Kristin A. GossKevin D. Gorter Professor of Public Policy and Political Science
Kristin Goss joined the Sanford School of Public Policy in 2005 as a professor of public policy studies and political science. Her research focuses on why people do (or don’t) participate in political life and how their participation or non-participation affects public policymaking. At Duke, she is working with Professor Joel Fleishman to expand our understanding of philanthropic foundations’ impact on public policy.
Goss is the author of Disarmed: The Missing Movement for Gun Control in America (Princeton University Press, 2006).
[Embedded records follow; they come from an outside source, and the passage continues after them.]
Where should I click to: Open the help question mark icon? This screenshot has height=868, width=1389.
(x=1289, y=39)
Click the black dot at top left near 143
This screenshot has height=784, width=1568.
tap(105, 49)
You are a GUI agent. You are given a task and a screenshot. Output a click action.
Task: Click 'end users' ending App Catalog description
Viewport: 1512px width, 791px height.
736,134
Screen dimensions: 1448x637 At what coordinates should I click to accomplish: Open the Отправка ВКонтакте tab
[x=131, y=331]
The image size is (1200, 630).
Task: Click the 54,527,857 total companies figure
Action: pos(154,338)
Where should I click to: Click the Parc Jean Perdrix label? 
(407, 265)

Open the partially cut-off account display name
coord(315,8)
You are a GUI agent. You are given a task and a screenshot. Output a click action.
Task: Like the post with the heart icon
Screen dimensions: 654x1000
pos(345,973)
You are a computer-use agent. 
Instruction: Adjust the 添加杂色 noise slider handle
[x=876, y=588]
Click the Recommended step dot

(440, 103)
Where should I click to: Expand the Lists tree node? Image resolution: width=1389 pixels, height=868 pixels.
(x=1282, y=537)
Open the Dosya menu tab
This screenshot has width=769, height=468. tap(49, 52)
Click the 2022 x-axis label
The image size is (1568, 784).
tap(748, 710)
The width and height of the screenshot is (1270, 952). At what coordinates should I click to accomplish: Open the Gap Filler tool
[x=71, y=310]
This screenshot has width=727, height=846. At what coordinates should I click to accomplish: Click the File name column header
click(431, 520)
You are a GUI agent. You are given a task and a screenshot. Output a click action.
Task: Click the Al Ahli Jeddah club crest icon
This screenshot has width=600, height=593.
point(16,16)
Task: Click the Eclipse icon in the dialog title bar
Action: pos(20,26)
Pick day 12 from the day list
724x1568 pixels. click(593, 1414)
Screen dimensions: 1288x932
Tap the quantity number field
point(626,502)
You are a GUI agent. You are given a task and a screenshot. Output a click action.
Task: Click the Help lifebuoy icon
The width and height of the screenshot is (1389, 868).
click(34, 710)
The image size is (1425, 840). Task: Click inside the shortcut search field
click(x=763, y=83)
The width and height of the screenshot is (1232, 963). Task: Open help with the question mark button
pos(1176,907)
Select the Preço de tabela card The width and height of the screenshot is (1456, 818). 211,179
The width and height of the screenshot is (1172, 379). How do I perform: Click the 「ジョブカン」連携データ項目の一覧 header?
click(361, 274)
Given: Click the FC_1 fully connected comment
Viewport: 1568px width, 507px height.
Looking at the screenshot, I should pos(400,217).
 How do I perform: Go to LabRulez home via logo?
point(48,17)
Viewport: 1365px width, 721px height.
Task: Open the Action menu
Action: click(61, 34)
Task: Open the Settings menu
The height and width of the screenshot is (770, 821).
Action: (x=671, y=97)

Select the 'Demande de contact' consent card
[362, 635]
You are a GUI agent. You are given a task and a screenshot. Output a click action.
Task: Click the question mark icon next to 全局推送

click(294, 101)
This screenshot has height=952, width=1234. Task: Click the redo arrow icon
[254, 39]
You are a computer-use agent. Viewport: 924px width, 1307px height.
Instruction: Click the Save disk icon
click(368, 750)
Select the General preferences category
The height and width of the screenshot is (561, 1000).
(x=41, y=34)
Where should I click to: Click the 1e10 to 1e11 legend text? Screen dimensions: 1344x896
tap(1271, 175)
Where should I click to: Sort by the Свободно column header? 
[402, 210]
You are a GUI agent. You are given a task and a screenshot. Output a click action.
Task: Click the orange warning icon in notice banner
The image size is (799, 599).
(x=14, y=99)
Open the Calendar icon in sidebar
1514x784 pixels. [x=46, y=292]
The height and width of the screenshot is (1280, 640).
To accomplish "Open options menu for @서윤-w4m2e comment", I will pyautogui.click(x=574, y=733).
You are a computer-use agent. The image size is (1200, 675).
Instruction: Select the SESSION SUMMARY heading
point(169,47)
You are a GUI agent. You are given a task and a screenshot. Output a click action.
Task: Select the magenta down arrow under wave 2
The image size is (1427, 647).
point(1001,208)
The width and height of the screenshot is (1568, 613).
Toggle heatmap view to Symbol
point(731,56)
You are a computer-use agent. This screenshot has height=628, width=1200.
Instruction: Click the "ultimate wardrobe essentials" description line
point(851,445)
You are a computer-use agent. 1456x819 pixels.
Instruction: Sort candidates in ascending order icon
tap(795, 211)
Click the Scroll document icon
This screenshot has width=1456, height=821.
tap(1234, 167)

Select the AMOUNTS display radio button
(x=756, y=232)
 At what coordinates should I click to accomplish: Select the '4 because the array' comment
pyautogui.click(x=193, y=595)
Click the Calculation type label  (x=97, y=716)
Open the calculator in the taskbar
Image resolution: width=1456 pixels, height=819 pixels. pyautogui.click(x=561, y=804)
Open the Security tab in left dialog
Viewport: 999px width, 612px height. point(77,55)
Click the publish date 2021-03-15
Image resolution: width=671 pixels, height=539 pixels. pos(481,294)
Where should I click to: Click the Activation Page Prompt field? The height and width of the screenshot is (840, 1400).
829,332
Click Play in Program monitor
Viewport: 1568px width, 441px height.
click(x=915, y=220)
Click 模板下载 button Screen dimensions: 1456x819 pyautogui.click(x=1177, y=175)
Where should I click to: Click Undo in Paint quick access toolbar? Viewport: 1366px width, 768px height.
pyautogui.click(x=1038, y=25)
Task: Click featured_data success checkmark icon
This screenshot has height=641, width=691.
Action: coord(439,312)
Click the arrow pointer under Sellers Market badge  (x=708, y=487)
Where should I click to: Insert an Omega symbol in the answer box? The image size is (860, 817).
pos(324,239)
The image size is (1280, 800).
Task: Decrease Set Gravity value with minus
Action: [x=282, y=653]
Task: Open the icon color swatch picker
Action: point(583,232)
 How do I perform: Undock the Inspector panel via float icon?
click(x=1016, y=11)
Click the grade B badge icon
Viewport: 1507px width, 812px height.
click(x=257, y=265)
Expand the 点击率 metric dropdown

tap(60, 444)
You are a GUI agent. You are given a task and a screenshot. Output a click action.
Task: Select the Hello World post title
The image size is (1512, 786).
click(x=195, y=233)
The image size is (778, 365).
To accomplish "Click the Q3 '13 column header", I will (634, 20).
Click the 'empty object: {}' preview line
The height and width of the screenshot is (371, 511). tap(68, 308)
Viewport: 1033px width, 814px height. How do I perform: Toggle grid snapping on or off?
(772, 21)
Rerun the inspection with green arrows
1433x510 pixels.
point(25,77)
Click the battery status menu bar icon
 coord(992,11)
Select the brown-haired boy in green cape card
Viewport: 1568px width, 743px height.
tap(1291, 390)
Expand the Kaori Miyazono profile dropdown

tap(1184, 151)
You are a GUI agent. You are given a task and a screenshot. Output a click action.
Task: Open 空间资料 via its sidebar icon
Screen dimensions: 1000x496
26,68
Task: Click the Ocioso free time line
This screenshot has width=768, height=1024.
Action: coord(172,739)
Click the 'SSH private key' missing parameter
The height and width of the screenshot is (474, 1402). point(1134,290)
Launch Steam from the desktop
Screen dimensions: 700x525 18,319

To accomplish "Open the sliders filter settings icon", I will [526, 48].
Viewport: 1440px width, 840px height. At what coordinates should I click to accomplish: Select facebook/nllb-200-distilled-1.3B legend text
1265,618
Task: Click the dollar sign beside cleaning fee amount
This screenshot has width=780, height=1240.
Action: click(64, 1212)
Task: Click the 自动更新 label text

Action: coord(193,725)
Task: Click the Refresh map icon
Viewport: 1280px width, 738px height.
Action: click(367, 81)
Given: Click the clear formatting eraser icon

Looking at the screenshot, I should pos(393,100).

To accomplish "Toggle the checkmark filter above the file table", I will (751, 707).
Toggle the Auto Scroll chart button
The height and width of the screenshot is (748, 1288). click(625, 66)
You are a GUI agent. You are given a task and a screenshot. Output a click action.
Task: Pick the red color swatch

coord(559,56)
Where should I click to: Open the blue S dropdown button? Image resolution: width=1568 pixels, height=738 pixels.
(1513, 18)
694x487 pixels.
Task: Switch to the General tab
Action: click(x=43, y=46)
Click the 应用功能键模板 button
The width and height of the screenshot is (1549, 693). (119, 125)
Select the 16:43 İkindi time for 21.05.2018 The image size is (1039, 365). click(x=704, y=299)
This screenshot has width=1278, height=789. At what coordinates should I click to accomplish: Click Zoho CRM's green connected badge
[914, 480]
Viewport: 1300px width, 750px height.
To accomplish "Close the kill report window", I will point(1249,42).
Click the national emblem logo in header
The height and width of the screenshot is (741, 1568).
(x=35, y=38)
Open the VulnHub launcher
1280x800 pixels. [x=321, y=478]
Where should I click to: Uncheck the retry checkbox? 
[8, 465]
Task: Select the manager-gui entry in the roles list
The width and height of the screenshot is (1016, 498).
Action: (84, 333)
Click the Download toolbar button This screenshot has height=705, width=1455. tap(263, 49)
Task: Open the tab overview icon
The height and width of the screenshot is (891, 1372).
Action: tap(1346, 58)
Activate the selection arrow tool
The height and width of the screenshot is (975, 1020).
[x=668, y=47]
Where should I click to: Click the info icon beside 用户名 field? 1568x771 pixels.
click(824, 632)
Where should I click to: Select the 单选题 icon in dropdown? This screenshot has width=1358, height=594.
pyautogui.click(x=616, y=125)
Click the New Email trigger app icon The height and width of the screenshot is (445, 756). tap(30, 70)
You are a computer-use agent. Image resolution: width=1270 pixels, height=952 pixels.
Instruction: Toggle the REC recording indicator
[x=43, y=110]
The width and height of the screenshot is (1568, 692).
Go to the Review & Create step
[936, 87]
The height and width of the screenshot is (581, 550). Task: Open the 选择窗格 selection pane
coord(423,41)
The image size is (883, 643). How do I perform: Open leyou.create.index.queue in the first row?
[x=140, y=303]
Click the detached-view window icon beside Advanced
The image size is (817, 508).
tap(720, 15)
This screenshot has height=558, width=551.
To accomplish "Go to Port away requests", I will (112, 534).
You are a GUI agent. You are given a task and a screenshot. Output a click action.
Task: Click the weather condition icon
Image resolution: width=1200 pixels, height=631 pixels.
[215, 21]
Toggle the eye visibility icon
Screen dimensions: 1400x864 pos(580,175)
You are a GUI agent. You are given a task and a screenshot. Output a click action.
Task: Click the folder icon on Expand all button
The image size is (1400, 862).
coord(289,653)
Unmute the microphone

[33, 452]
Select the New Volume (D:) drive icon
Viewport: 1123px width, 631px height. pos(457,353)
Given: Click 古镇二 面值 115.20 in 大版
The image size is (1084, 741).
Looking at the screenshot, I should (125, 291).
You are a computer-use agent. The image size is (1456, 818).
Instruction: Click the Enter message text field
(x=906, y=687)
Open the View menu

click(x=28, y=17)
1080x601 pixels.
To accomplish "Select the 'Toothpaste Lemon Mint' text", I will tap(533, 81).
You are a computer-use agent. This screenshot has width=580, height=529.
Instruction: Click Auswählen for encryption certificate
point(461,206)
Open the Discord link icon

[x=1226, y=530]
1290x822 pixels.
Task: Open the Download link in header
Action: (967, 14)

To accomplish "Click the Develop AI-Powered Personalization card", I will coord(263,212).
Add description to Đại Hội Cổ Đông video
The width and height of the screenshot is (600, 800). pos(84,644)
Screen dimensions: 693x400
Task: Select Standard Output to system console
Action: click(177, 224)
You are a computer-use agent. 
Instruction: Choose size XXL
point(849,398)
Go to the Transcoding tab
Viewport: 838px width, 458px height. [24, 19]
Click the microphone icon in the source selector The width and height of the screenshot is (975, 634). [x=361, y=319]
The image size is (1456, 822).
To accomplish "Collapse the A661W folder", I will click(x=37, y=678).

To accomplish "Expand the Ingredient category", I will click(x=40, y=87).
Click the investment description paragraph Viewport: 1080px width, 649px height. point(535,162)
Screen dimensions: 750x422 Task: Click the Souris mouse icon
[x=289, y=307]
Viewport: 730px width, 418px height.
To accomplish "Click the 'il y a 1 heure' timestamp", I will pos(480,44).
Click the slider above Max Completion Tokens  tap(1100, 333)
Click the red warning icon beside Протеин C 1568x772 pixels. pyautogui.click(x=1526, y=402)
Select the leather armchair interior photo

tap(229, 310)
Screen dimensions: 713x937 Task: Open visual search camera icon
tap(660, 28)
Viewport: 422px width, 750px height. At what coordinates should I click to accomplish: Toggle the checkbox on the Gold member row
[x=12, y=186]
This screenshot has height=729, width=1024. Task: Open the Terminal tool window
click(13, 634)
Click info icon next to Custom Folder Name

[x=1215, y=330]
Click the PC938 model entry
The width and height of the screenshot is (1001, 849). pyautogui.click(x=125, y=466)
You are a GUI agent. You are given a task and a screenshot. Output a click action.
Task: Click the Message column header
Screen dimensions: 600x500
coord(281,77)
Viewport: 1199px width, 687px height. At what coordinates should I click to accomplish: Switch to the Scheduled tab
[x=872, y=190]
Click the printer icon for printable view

The book is based on her doctoral study, which won the American Political Science Association’s 2003 Harold D. Lasswell Award for the nation’s best dissertation in policy studies.
Goss has published articles in Social Science Quarterly, Women & Politics, Nonprofit and Voluntary Sector Quarterly, and the Fordham Law Review, as well as several book chapters. She is author of Better Together, the report of the Saguaro Seminar: Civic Engagement in America. She is working on a book about how the policy agendas of women’s voluntary associations have changed over the past two centuries and how those changes have affected the politics of important policy issues.
Before her appointment at Duke, Professor Goss spent three years at Georgetown University, where she taught courses on the U.S. political system, political participation, the media’s role in politics and the politics of the policymaking process. She received a BA degree with high honors from Harvard; an MPP from Duke; and a PhD in political science from Harvard. Her master’s thesis explored the challenges facing voluntary associations seeking to stop the epidemic of gun violence in Washington, D.C., in the 1990s.
Goss grew up near Denver, where she developed a passion for figure skating and animal welfare. Before entering academe, she was a Washington-based journalist for six years covering non-profit organizations and foundations for The Chronicle of Philanthropy. She has served as a consultant to two government agencies: the U.S. Agency for International Development (San José, Costa Rica, 1995); and the Corporation for National and Community Service (Washington, D.C., 2002-2003). Her earliest political memory is of Watergate, which her parents defined as “a hotel in Washington.”
Goss splits her time between Durham and Arlington, VA. During 2008-09, she was a visiting scholar in the Department of Public and International Affairs at George Mason University. She also serves as vice president of the League of Women Voters of Arlington.